===== Data to process
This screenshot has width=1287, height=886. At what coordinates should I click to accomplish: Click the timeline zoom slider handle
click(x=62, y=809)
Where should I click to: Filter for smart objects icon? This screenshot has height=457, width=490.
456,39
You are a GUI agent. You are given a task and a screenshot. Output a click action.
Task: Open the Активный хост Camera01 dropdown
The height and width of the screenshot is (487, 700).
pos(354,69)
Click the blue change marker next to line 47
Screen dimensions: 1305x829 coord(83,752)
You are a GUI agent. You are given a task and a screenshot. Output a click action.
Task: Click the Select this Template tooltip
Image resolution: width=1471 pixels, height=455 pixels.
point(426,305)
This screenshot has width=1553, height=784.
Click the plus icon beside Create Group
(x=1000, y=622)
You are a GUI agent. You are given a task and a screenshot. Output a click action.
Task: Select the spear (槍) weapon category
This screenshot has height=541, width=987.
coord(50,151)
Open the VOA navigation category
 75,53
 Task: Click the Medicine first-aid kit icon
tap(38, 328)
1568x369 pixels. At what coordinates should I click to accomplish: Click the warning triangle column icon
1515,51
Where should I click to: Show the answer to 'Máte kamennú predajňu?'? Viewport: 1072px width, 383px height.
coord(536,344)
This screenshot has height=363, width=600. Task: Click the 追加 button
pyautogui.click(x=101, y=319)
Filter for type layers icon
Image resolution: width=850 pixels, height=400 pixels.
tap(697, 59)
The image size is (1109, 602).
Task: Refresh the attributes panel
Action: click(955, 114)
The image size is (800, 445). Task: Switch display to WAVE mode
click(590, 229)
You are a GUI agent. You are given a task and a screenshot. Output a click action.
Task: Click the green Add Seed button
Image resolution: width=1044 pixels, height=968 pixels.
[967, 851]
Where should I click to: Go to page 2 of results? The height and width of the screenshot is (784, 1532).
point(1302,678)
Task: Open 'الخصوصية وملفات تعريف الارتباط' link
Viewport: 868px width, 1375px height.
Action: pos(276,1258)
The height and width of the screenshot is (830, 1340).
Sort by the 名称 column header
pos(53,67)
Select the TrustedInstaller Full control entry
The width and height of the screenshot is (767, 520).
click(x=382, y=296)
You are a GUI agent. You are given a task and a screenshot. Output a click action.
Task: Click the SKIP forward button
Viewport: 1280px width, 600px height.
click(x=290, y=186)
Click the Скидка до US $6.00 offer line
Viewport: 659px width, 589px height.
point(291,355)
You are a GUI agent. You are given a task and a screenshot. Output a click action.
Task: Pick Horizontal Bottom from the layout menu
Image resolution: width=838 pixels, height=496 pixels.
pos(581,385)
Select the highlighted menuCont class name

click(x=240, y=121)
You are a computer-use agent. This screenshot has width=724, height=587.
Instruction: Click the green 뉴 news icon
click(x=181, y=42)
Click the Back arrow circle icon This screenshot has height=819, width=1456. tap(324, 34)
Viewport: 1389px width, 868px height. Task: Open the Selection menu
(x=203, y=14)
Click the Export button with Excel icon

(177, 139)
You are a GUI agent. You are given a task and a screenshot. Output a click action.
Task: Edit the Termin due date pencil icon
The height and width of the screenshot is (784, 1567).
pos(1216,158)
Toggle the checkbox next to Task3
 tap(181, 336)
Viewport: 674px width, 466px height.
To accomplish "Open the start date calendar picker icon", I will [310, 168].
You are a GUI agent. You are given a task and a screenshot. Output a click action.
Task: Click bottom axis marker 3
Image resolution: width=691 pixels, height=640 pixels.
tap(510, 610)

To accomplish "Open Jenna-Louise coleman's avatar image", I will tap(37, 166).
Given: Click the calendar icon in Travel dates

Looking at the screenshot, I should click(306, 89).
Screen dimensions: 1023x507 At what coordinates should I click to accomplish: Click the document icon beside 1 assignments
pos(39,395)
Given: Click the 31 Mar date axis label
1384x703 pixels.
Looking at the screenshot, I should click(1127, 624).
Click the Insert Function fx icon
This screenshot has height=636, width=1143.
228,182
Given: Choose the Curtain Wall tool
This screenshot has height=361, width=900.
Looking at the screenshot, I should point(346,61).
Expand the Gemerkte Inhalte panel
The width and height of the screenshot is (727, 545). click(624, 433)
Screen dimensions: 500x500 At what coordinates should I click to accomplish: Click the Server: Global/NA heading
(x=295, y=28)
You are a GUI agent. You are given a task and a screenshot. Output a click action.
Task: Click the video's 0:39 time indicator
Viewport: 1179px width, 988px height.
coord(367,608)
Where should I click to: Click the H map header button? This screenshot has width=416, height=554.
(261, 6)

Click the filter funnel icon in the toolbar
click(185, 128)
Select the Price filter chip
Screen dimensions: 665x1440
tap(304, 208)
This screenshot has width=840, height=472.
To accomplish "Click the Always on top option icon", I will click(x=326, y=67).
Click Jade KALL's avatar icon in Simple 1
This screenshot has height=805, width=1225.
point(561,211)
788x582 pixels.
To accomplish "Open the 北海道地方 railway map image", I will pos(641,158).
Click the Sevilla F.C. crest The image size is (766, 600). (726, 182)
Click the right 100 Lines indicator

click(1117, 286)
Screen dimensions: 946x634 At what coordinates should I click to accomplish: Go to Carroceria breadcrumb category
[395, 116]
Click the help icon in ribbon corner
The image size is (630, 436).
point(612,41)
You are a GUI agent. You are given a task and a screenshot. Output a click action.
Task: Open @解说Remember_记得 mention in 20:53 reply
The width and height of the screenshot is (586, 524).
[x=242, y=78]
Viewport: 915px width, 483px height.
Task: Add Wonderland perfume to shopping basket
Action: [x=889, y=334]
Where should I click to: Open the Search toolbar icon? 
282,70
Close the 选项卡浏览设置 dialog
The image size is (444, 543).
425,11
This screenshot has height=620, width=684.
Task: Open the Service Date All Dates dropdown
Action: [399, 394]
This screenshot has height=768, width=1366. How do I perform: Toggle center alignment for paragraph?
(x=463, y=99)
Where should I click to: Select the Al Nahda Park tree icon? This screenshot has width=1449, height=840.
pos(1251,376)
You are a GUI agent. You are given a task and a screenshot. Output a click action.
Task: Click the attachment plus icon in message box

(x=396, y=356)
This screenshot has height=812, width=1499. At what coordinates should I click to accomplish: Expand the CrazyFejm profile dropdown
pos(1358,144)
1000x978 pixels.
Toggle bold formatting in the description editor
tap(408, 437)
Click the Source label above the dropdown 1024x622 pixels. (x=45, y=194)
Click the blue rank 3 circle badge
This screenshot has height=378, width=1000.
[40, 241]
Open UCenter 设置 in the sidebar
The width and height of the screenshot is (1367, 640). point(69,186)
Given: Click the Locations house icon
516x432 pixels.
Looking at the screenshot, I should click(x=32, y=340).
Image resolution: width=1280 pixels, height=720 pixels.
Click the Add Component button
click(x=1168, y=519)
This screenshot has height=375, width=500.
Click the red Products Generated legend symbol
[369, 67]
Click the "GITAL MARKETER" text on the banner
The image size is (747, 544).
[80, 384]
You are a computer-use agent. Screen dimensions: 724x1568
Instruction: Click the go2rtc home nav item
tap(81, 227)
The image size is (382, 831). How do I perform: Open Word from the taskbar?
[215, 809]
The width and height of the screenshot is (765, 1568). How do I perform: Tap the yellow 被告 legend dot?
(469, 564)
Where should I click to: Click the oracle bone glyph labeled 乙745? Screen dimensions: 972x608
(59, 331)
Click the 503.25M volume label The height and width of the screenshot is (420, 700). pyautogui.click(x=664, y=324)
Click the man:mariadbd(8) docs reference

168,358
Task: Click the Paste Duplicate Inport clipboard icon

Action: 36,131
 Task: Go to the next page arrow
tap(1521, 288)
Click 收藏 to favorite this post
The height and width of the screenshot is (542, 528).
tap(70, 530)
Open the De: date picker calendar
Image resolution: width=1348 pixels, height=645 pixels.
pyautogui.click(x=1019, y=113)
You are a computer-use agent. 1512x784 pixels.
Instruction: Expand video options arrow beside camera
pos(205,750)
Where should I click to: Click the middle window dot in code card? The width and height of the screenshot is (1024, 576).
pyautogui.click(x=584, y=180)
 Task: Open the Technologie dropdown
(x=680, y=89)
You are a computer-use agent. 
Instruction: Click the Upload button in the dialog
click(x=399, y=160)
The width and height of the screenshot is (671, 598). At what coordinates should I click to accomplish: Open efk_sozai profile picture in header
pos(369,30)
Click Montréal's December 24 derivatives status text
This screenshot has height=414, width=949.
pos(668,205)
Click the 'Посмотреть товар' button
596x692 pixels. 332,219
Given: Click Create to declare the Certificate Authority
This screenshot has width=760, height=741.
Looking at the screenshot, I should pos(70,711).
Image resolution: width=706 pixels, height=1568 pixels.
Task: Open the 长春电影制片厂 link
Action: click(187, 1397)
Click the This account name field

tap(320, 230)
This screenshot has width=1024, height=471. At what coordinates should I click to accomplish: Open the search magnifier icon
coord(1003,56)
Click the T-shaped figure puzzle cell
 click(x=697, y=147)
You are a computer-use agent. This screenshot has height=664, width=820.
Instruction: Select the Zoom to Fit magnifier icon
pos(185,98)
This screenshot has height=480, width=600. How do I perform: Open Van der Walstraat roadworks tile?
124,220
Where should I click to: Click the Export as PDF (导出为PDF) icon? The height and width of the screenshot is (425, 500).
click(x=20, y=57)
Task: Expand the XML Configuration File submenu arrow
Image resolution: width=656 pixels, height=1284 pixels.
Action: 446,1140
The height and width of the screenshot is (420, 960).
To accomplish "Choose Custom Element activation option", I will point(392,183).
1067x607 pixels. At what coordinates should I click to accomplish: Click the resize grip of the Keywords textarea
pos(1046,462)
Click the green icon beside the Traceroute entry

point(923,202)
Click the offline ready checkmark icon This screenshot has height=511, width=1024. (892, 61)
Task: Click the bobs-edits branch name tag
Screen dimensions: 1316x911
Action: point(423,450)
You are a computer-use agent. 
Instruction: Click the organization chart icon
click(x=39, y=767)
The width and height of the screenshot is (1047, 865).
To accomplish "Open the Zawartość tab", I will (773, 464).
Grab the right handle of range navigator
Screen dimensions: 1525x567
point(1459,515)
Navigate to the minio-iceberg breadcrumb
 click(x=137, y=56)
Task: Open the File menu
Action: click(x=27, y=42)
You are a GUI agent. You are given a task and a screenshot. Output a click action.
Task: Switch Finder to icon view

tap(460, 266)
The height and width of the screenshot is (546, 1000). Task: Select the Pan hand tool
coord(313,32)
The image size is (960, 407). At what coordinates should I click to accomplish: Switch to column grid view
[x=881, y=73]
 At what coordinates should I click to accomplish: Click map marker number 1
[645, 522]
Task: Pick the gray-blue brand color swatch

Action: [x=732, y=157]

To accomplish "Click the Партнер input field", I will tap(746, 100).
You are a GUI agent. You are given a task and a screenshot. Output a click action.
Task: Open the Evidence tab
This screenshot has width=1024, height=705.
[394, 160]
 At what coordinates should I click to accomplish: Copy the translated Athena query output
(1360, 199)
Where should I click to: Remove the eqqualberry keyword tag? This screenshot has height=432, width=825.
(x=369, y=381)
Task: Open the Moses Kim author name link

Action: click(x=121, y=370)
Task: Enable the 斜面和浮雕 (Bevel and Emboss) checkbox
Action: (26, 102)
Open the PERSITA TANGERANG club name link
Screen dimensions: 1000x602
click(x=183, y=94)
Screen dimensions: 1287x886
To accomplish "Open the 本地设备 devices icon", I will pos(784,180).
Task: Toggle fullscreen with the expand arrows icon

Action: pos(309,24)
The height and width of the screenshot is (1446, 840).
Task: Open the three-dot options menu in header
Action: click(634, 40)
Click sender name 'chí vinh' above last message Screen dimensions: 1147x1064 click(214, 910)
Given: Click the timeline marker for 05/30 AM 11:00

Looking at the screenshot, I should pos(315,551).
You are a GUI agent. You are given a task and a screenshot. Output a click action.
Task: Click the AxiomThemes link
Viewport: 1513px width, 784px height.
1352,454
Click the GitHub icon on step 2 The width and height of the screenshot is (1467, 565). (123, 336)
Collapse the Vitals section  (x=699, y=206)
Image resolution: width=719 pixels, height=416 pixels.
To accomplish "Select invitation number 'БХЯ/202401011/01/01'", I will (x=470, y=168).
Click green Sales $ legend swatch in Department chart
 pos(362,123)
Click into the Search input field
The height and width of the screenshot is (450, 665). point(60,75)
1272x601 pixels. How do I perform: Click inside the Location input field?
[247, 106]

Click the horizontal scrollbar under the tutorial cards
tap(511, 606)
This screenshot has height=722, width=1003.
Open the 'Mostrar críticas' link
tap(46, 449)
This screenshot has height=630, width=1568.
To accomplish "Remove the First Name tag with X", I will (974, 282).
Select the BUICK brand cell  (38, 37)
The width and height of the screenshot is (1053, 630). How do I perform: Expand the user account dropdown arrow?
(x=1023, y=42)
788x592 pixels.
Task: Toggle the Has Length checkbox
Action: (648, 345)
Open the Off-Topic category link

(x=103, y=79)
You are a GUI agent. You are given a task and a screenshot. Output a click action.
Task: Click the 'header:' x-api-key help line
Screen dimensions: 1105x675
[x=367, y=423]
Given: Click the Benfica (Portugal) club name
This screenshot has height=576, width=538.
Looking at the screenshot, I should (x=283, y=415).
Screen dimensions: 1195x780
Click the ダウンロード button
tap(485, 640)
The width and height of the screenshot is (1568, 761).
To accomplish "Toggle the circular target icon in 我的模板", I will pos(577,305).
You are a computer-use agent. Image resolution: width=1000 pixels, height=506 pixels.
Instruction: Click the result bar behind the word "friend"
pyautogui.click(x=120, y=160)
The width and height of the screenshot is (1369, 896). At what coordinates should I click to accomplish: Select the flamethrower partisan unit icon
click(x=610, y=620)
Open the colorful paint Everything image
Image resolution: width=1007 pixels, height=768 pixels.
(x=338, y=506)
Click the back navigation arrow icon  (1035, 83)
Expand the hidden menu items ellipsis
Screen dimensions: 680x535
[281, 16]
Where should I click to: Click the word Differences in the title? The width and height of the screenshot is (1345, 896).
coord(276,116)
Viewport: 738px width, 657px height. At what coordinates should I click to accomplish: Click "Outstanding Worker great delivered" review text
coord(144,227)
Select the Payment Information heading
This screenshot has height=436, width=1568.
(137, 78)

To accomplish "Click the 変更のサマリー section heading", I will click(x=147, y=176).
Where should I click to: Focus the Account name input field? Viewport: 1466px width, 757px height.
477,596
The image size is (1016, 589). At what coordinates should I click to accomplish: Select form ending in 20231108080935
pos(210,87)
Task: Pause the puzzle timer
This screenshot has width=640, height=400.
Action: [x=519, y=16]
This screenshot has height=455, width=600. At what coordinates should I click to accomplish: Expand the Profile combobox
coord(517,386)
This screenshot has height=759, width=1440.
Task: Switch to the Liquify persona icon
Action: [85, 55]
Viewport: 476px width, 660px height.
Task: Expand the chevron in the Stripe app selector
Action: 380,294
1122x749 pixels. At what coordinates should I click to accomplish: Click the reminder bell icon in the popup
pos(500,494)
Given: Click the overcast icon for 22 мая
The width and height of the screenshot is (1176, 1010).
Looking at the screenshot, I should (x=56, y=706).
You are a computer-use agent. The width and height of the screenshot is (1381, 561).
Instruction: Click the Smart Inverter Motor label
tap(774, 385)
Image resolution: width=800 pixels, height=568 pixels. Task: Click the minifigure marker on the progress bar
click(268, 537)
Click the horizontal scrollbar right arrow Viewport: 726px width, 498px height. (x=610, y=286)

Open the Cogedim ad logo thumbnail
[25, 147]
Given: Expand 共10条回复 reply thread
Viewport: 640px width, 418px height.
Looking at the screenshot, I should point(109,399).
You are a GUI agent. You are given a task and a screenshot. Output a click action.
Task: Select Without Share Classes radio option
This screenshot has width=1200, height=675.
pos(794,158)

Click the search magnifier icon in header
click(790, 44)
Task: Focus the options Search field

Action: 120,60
==========
#### Exercise objective
Copy out all lines above that include the string "Choose".

#### Exercise response
Given: Choose the Curtain Wall tool
To accomplish "Choose Custom Element activation option", I will point(392,183).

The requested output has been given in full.